------ Record extracts

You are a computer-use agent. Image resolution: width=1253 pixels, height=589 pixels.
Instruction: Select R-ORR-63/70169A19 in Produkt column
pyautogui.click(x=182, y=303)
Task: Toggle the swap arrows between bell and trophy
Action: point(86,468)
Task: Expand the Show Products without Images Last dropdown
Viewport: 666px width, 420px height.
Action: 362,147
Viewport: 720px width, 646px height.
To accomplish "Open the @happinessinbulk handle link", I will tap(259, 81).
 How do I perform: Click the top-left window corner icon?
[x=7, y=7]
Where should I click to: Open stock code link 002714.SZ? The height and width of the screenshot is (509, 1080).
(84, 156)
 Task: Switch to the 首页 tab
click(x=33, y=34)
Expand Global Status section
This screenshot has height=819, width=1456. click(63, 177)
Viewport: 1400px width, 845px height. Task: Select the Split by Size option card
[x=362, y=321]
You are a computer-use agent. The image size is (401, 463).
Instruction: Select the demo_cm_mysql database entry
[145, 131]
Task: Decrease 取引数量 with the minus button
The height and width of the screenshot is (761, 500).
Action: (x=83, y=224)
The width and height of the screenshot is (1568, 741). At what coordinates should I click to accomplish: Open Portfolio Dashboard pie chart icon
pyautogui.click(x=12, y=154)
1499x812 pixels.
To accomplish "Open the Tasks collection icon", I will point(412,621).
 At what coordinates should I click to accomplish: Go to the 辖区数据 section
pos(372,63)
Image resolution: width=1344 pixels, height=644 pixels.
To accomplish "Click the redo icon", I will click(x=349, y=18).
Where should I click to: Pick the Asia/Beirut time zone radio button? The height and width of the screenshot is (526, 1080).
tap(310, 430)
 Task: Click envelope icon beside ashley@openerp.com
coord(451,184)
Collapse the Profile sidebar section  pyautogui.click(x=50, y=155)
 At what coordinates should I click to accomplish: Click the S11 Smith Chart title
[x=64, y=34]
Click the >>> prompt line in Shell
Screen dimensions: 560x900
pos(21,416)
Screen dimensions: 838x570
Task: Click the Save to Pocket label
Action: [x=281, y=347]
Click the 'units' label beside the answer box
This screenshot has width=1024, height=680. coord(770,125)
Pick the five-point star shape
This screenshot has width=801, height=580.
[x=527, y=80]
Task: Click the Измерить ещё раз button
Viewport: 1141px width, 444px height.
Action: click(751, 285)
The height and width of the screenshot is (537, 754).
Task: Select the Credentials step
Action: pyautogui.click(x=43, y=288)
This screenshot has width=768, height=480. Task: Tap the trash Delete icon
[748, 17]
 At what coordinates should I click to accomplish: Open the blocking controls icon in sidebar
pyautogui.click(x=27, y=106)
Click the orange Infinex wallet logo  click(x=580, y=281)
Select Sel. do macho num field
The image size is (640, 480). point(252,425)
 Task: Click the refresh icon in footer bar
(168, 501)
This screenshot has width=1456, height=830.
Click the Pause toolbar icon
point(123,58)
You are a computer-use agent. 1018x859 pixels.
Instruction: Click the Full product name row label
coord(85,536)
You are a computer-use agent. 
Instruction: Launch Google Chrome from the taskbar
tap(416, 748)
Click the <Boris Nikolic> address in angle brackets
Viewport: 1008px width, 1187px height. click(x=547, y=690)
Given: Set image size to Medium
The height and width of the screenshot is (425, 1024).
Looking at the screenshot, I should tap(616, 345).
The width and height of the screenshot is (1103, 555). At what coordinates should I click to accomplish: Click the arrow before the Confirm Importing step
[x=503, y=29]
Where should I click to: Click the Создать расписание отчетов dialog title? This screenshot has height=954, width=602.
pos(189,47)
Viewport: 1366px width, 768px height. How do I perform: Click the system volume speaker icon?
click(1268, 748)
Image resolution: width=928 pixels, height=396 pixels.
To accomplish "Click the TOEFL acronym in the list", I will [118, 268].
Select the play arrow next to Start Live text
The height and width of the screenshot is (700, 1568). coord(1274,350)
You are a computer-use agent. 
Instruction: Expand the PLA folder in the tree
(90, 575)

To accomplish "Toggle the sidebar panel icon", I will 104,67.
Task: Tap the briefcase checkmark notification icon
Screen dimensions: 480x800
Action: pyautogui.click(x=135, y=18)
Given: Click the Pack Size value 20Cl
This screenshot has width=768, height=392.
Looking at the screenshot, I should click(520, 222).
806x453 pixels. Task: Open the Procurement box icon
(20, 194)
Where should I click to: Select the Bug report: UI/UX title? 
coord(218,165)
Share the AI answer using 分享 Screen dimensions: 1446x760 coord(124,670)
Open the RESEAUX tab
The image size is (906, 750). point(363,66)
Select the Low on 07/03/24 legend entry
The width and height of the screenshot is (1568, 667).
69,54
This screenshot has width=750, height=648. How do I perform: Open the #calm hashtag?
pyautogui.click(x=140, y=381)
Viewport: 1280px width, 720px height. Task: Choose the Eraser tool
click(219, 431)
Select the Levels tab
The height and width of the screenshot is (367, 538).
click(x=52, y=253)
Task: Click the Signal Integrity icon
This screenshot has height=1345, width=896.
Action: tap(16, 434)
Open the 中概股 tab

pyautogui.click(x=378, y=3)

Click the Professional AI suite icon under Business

------------

● Task statement: Nothing in the data may be omitted; transcribe it exactly.

● Written solution:
You are a computer-use agent. Image resolution: width=1253 pixels, height=589 pixels.
Instruction: Select R-ORR-63/70169A19 in Produkt column
pyautogui.click(x=182, y=303)
Task: Toggle the swap arrows between bell and trophy
Action: point(86,468)
Task: Expand the Show Products without Images Last dropdown
Viewport: 666px width, 420px height.
Action: 362,147
Viewport: 720px width, 646px height.
To accomplish "Open the @happinessinbulk handle link", I will tap(259, 81).
 How do I perform: Click the top-left window corner icon?
[x=7, y=7]
Where should I click to: Open stock code link 002714.SZ? The height and width of the screenshot is (509, 1080).
(84, 156)
 Task: Switch to the 首页 tab
click(x=33, y=34)
Expand Global Status section
This screenshot has height=819, width=1456. click(63, 177)
Viewport: 1400px width, 845px height. Task: Select the Split by Size option card
[x=362, y=321]
You are a computer-use agent. The image size is (401, 463).
Instruction: Select the demo_cm_mysql database entry
[145, 131]
Task: Decrease 取引数量 with the minus button
The height and width of the screenshot is (761, 500).
Action: (x=83, y=224)
The width and height of the screenshot is (1568, 741). At what coordinates should I click to accomplish: Open Portfolio Dashboard pie chart icon
pyautogui.click(x=12, y=154)
1499x812 pixels.
To accomplish "Open the Tasks collection icon", I will point(412,621).
 At what coordinates should I click to accomplish: Go to the 辖区数据 section
pos(372,63)
Image resolution: width=1344 pixels, height=644 pixels.
To accomplish "Click the redo icon", I will click(x=349, y=18).
Where should I click to: Pick the Asia/Beirut time zone radio button? The height and width of the screenshot is (526, 1080).
tap(310, 430)
 Task: Click envelope icon beside ashley@openerp.com
coord(451,184)
Collapse the Profile sidebar section  pyautogui.click(x=50, y=155)
 At what coordinates should I click to accomplish: Click the S11 Smith Chart title
[x=64, y=34]
Click the >>> prompt line in Shell
Screen dimensions: 560x900
pos(21,416)
Screen dimensions: 838x570
Task: Click the Save to Pocket label
Action: [x=281, y=347]
Click the 'units' label beside the answer box
This screenshot has width=1024, height=680. coord(770,125)
Pick the five-point star shape
This screenshot has width=801, height=580.
[x=527, y=80]
Task: Click the Измерить ещё раз button
Viewport: 1141px width, 444px height.
Action: click(751, 285)
The height and width of the screenshot is (537, 754).
Task: Select the Credentials step
Action: pyautogui.click(x=43, y=288)
This screenshot has width=768, height=480. Task: Tap the trash Delete icon
[748, 17]
 At what coordinates should I click to accomplish: Open the blocking controls icon in sidebar
pyautogui.click(x=27, y=106)
Click the orange Infinex wallet logo  click(x=580, y=281)
Select Sel. do macho num field
The image size is (640, 480). point(252,425)
 Task: Click the refresh icon in footer bar
(168, 501)
This screenshot has width=1456, height=830.
Click the Pause toolbar icon
point(123,58)
You are a computer-use agent. 1018x859 pixels.
Instruction: Click the Full product name row label
coord(85,536)
You are a computer-use agent. 
Instruction: Launch Google Chrome from the taskbar
tap(416, 748)
Click the <Boris Nikolic> address in angle brackets
Viewport: 1008px width, 1187px height. click(x=547, y=690)
Given: Set image size to Medium
The height and width of the screenshot is (425, 1024).
Looking at the screenshot, I should tap(616, 345).
The width and height of the screenshot is (1103, 555). At what coordinates should I click to accomplish: Click the arrow before the Confirm Importing step
[x=503, y=29]
Where should I click to: Click the Создать расписание отчетов dialog title? This screenshot has height=954, width=602.
pos(189,47)
Viewport: 1366px width, 768px height. How do I perform: Click the system volume speaker icon?
click(1268, 748)
Image resolution: width=928 pixels, height=396 pixels.
To accomplish "Click the TOEFL acronym in the list", I will [118, 268].
Select the play arrow next to Start Live text
The height and width of the screenshot is (700, 1568). coord(1274,350)
You are a computer-use agent. 
Instruction: Expand the PLA folder in the tree
(90, 575)

To accomplish "Toggle the sidebar panel icon", I will 104,67.
Task: Tap the briefcase checkmark notification icon
Screen dimensions: 480x800
Action: pyautogui.click(x=135, y=18)
Given: Click the Pack Size value 20Cl
This screenshot has width=768, height=392.
Looking at the screenshot, I should click(520, 222).
806x453 pixels. Task: Open the Procurement box icon
(20, 194)
Where should I click to: Select the Bug report: UI/UX title? 
coord(218,165)
Share the AI answer using 分享 Screen dimensions: 1446x760 coord(124,670)
Open the RESEAUX tab
The image size is (906, 750). point(363,66)
Select the Low on 07/03/24 legend entry
The width and height of the screenshot is (1568, 667).
69,54
This screenshot has width=750, height=648. How do I perform: Open the #calm hashtag?
pyautogui.click(x=140, y=381)
Viewport: 1280px width, 720px height. Task: Choose the Eraser tool
click(219, 431)
Select the Levels tab
The height and width of the screenshot is (367, 538).
click(x=52, y=253)
Task: Click the Signal Integrity icon
This screenshot has height=1345, width=896.
Action: tap(16, 434)
Open the 中概股 tab

pyautogui.click(x=378, y=3)

Click the Professional AI suite icon under Business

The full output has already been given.